Now we will extract a table from a specific page of another PDF file. This PDF is a monthly report on Consumer Price Index from the Pakistan Bureau of Statistics.
One can see from Figure 1 that the table we want to extract is on the third page of the PDF. Let’s extract the table from the third page of the PDF file.
Table 2 indicates that the table has been successfully extracted from the PDF file.

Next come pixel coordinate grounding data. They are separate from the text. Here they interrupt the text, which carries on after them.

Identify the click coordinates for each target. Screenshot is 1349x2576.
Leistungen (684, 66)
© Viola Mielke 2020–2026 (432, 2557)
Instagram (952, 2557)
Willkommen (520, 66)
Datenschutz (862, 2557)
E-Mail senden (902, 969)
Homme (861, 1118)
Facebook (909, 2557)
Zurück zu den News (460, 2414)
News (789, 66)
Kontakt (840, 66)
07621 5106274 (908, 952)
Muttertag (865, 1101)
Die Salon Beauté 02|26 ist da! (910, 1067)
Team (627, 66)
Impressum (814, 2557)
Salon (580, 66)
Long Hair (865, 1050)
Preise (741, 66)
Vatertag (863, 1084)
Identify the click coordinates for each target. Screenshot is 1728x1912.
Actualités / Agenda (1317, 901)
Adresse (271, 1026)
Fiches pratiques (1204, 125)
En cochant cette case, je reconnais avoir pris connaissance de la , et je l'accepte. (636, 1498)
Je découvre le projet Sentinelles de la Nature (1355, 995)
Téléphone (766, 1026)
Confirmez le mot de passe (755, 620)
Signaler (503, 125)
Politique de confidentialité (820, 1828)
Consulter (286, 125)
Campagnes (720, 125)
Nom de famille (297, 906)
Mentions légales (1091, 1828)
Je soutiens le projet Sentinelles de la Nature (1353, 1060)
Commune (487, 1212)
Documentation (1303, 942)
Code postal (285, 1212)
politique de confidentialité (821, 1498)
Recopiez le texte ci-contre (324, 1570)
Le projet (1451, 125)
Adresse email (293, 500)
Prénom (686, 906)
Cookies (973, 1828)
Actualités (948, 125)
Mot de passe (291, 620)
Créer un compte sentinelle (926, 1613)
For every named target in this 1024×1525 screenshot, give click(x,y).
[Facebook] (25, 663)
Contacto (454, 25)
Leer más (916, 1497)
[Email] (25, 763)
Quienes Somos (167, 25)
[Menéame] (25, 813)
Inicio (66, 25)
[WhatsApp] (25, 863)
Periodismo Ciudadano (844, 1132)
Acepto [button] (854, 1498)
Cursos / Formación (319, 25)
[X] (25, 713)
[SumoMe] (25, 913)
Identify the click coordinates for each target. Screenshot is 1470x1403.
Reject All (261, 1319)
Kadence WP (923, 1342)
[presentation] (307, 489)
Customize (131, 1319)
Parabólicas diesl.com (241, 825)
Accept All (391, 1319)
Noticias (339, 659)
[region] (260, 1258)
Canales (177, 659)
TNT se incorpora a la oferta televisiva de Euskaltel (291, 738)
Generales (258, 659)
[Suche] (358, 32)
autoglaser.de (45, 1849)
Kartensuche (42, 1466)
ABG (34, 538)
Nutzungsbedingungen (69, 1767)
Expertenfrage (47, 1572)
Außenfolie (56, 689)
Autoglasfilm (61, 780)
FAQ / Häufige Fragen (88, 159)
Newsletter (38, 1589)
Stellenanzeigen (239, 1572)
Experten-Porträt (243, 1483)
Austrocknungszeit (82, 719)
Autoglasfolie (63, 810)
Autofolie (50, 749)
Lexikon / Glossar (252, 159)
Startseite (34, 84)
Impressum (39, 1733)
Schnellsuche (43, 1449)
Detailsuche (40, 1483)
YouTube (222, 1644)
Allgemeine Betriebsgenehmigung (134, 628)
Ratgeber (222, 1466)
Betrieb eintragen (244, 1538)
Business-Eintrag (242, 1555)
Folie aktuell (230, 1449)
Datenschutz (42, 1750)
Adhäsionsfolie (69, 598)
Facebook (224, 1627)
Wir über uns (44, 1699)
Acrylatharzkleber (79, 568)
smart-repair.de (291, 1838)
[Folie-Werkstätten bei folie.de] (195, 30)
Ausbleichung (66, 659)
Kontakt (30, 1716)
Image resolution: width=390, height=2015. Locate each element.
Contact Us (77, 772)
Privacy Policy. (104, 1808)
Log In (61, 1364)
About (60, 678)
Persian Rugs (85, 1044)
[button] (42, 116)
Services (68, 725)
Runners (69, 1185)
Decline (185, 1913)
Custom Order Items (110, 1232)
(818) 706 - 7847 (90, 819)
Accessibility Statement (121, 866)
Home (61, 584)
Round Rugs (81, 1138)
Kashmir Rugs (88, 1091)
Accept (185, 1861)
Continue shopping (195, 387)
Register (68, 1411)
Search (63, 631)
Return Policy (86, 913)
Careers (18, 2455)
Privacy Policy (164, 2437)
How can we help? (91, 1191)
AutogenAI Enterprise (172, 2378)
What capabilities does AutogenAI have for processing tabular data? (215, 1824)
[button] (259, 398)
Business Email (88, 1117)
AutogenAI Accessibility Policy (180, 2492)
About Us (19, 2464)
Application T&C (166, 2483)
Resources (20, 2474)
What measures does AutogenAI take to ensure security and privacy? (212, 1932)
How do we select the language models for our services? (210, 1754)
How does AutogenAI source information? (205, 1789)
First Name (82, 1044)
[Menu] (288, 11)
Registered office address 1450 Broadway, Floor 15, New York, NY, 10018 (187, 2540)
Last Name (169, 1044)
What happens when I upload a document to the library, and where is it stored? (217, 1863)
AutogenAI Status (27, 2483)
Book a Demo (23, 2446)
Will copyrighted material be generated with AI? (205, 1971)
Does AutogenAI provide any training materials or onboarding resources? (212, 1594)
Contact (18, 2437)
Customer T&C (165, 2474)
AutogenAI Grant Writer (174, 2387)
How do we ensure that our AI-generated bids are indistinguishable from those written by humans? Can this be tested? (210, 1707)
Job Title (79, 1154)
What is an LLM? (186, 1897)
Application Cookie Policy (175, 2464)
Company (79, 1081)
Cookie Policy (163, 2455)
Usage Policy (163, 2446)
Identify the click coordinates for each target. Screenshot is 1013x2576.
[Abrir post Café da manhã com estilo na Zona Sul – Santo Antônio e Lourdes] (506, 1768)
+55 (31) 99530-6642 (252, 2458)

We can now proceed to convert this table into a data frame for further analysis.
After extracting the table, we need to convert it into a data frame and clean the data for further analysis.
table <- extract_tables(f1, pages = 3)[[1]]
# Convert the extracted table to a data frame
table_df <- as.data.frame(table)
# Skip the first four rows
table_filtered <- table_df %>% slice(-(1:4))
# Combine the rows into a single text string
table_text <- apply(table_filtered, 1, paste, collapse = " ")
# Split the text into columns
table_separated <- str_split_fixed(table_text, "\\s+", n = 19) # Adjust 'n' based on the number of columns
# Convert the separated text into a data frame
table_separated_df <- as.data.frame(table_separated)
We will now rename the columns to make the data more readable and meaningful.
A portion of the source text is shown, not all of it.